Single motherhood is hard.

You can kind of tell this from the fact that single mothers rarely have large families anymore. Single motherhood means decades of poverty and life-long struggle. If single motherhood was easy, fun and lucrative, the US TFR would be WAY higher than 1.84.
 
Try rereading my post in the context of the post that I responded to.
Since when do phrases such as “completely frivolous” and “attempt to criminalize” need a context? Who made the completely frivolous complaints you are referring to, what is the sexual behavior you believe is normal that someone is trying to criminalize? If they’re complaining with the intention to change prevailing standards but not asking that any law be written or any charges be filed, in what sense are they “criminalizing” anything?

Perhaps you mean the woman who said she got the feeling someone was undressing her with his eyes. Do you really not know what that means? If you don’t think that the way someone chooses to look someone up and down can constitute harrassment, I think you either haven’t been paying attention or haven’t tried to work with someone who makes gestures like that. The poster’s example of having a superior who habitually got physically closer to him than what someone would normally get in a professional setting is an example. People just trying to do their jobs shouldn’t have to put up with that.

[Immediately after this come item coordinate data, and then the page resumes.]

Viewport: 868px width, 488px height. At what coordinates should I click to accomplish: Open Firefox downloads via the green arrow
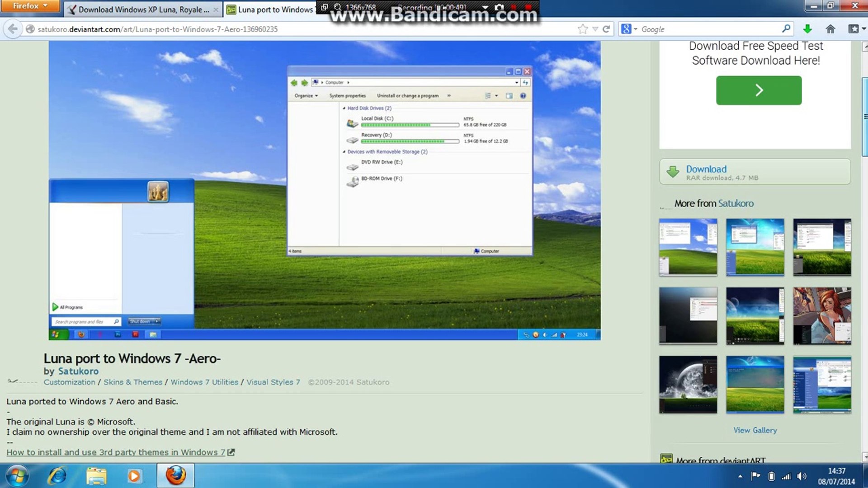pos(807,29)
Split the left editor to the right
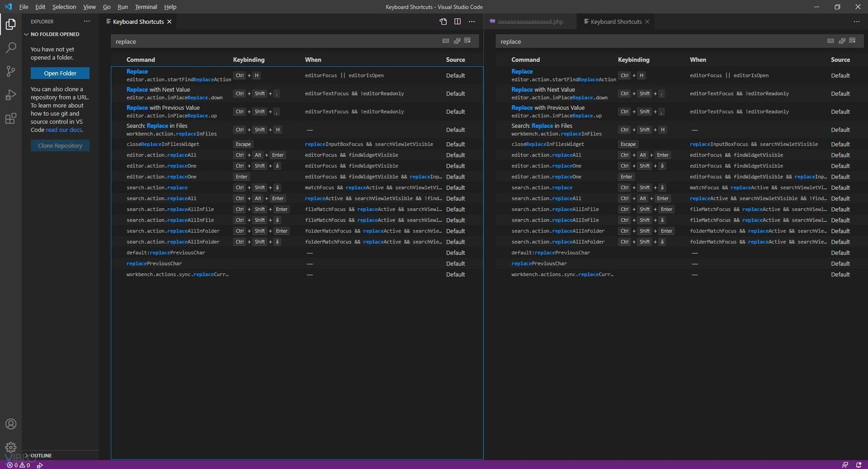Screen dimensions: 868x469 click(x=457, y=22)
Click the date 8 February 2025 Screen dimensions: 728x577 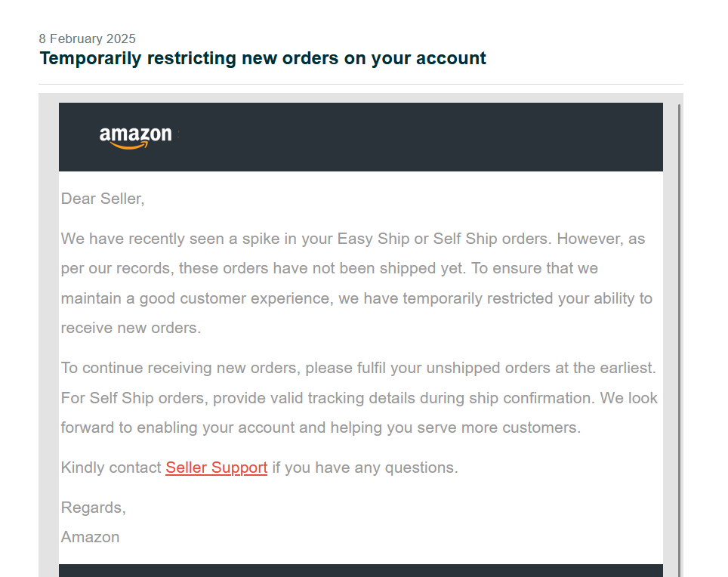[x=88, y=39]
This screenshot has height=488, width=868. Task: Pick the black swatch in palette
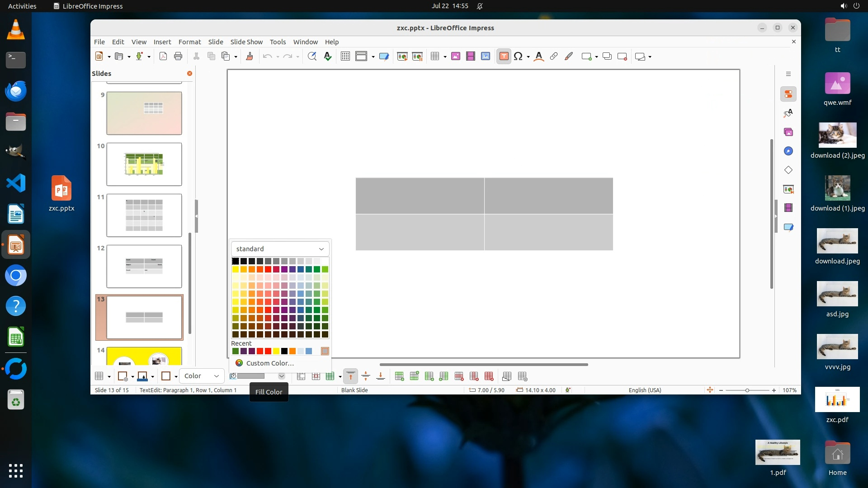[x=235, y=261]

Again, when we talk about what we’d dare to do to our bosses or an important client, somehow this all becomes clear and easy. It is only when talking about someone deemed to be in a position that they can’t complain about how we choose to act when the concept all of a sudden becomes difficult for people to grasp.

I’m not buying it. People are very clear about how to respect boundaries when it is in their own interest to do so. I don’t buy it that they’re all of a sudden blind when they’re looking out for the interests of someone who can’t do much if the treatment they’re getting makes it very clear that they aren’t particularly worthy of respect or concern.